On a sunny but chilly Monday, after class had already started in Kyiv schools, scores of grim-faced teens filled a crematorium hall at Kyiv's main cemetery instead.
They had come to say goodbye to their friend and classmate Danylo Khudia, a 17-year-old whose coffin stood next to those of his parents, Viktoriia and Oleh, around the fire pit where their bodies would be cremated after the farewell ceremony.
The Khudia family was asleep at home when a Russian missile struck their apartment building on April 24, killing 13 people in Russia’s deadliest attack on Ukraine's capital in almost a year.
Danylo’s younger sister, 14-year-old Yana, was the only person in the family who survived the strike. A video of her dusty, expressionless face gazing out from the wreckage, while first responders struggled to lift the concrete slabs and pleaded, “Hold on, Yanochka, we’ll surely get you out,” went viral online.
Yana couldn’t come to the funeral of her parents and brother on April 28 due to her injuries. Her two surviving older siblings, a brother and sister in their early 20s, stood in the front row, opposite a teenage girl with long brown hair – Danylo’s girlfriend, whose mother had to hold her up with an arm around her waist as she approached the caskets.
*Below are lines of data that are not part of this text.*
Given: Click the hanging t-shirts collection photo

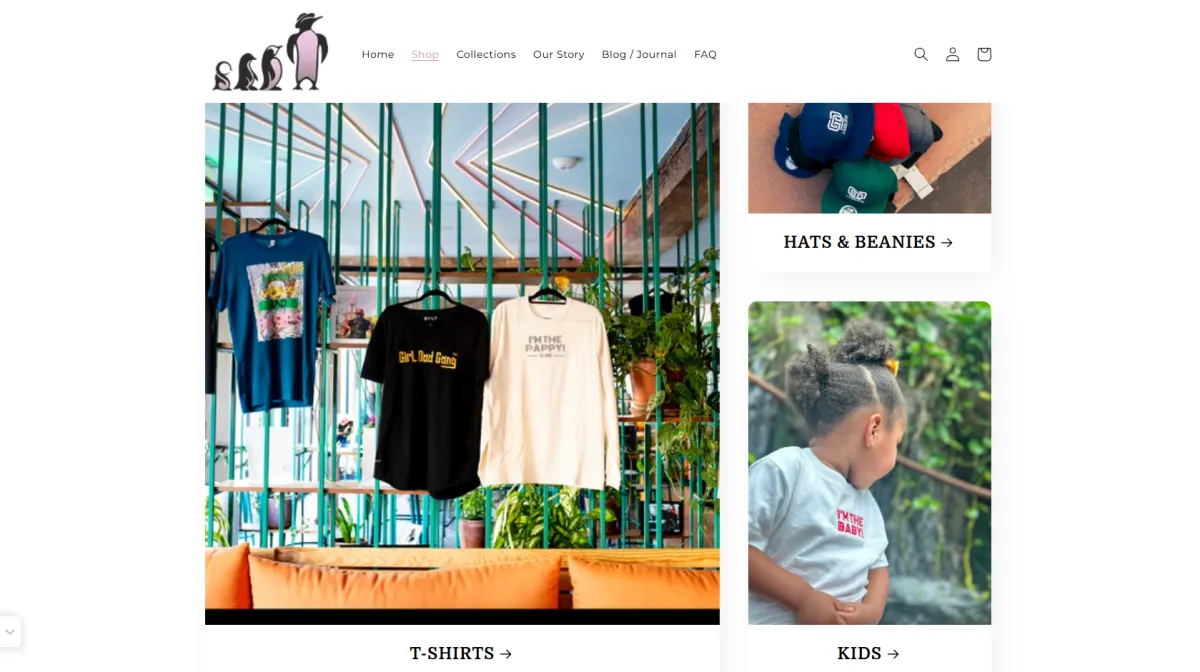Looking at the screenshot, I should [x=462, y=364].
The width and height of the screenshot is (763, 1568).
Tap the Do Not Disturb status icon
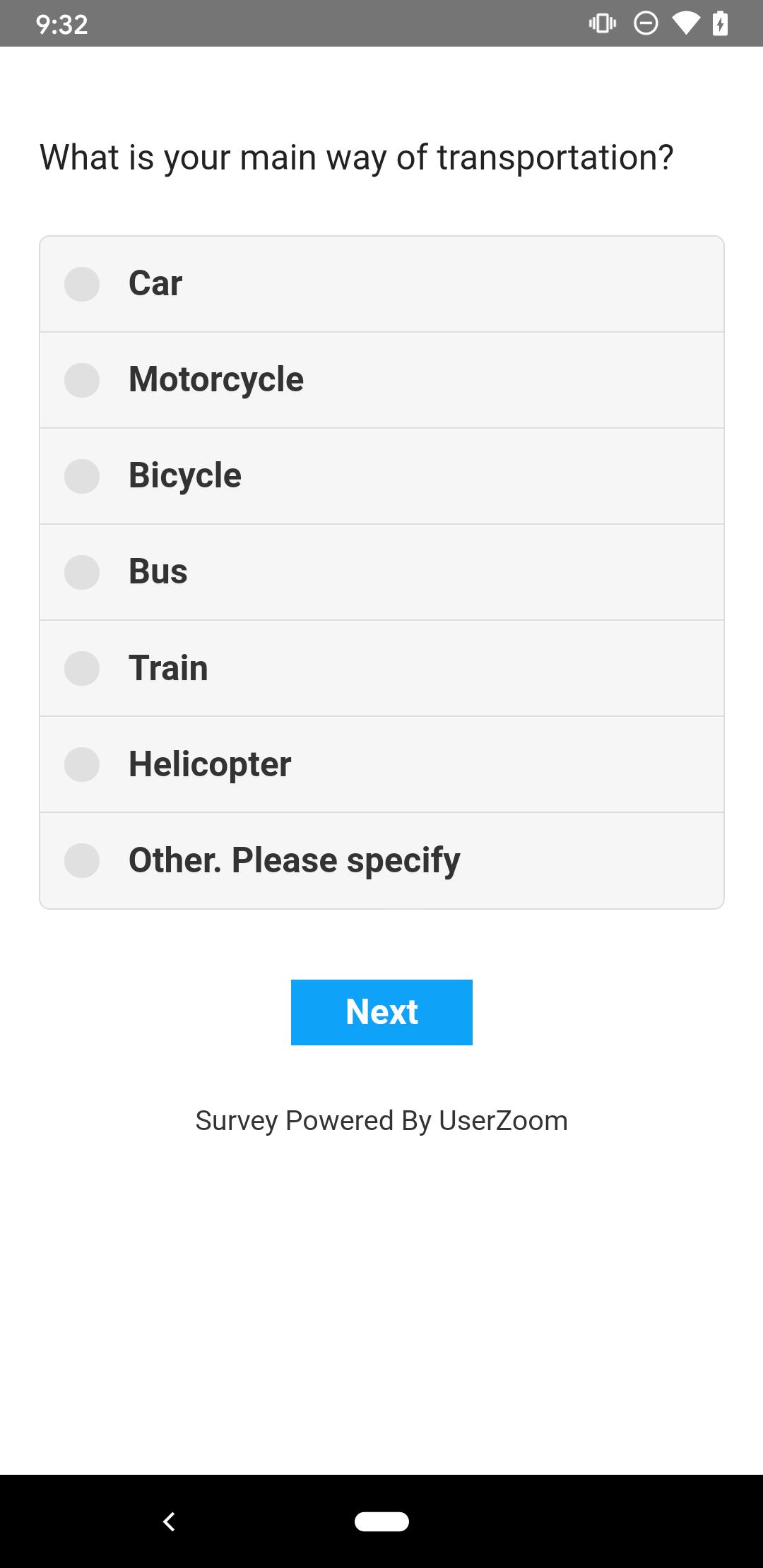[646, 24]
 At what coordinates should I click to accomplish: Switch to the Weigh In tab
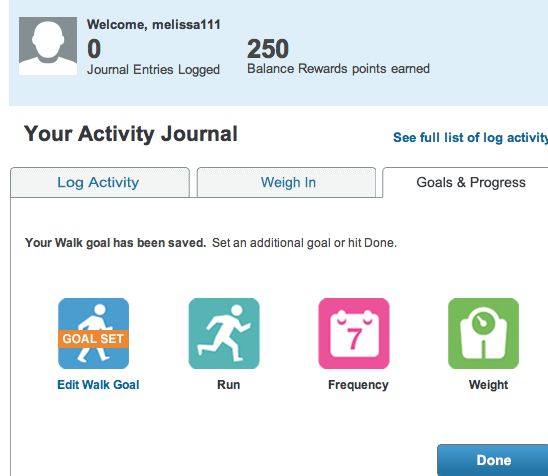click(x=287, y=182)
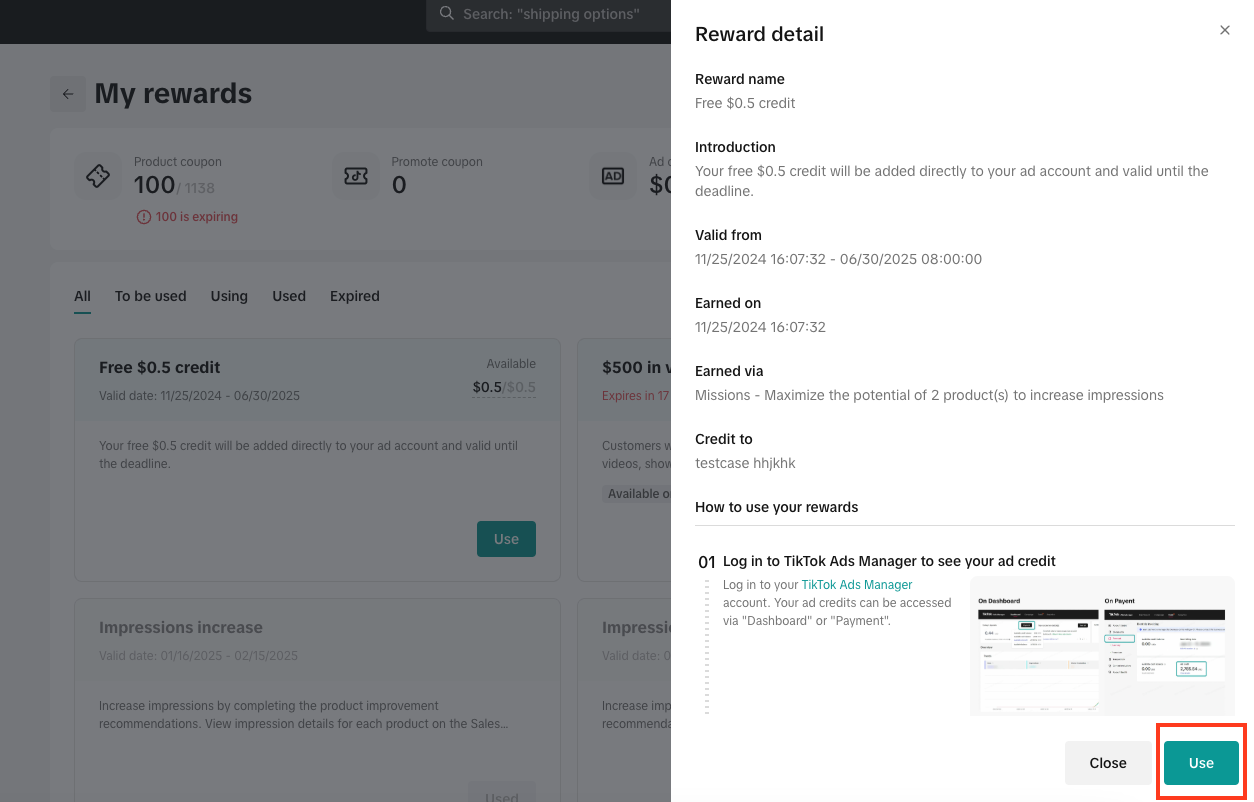Click the warning icon by '100 is expiring'
1254x802 pixels.
pos(143,217)
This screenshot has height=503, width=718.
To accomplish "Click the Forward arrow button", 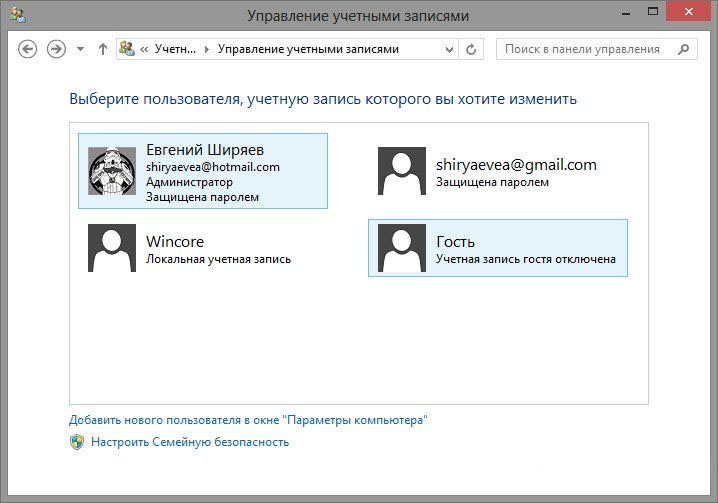I will pyautogui.click(x=57, y=49).
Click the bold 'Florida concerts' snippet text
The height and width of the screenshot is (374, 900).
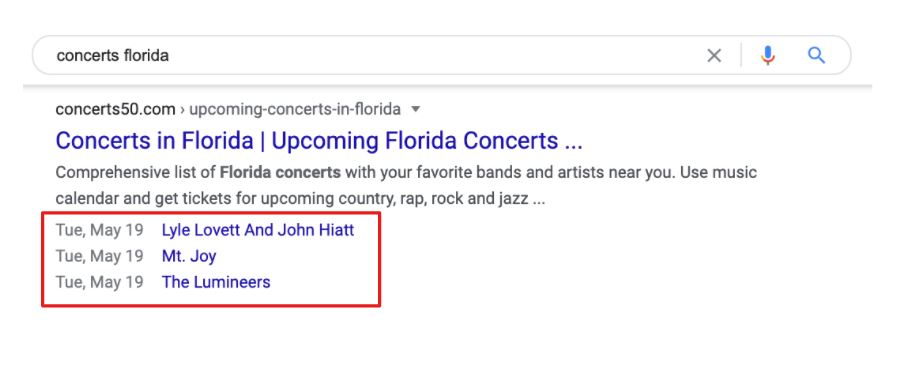tap(280, 173)
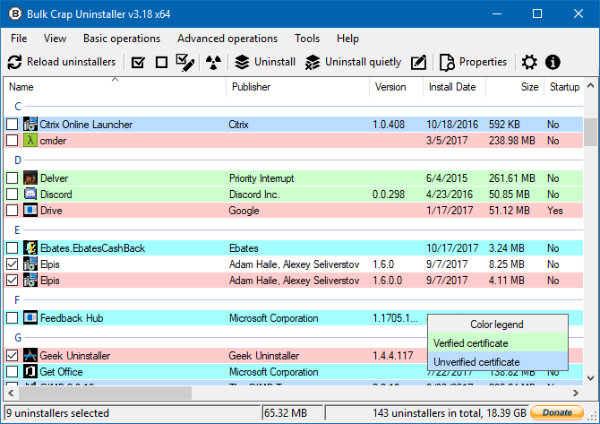Uncheck the Geek Uninstaller checkbox
This screenshot has height=424, width=600.
12,355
“Danylo was the brightest person I had known in my eighteen years,” said one young man when everyone was invited to say something about the family.
When short speeches were said between the towering crematorium walls and the priest had finished the rites, hundreds of people slowly flowed past the coffins, leaving flowers and speaking to the dead one last time.
One soldier put scarlet red carnations on Oleh’s casket, who was also a soldier and had been recovering from a battle wound at home.
Young boys whose chins had little more than peach fuzz came up to Danylo’s casket to place flowers, as Danylo’s grandmother in a wheelchair cried out next to them: “Dania, Dania! Why?”
For most of the ceremony, Danylo’s closest male friends looked stoic, standing in a close-knit group behind his surviving relatives.
But when Danylo’s casket was lowered inside the fire pit, following the caskets of his parents, many young men covered their faces, biting back tears and clutching each other’s shoulders.
After the strike, Danylo’s friends had stayed behind the red tape cordoning off the wreckage for the whole day, hoping he'd be found alive.
“We were recording videos: ‘C’mon, Dania, we’re waiting for you!’ Or writing to him,” said Varvara Shustova, 15, a member of Danylo’s friend group. “No one believed that he had died at first.”
“I couldn’t ever believe that it could happen to us. To Dania. That all of us will be going through this together,” she told the Kyiv Independent after the funeral.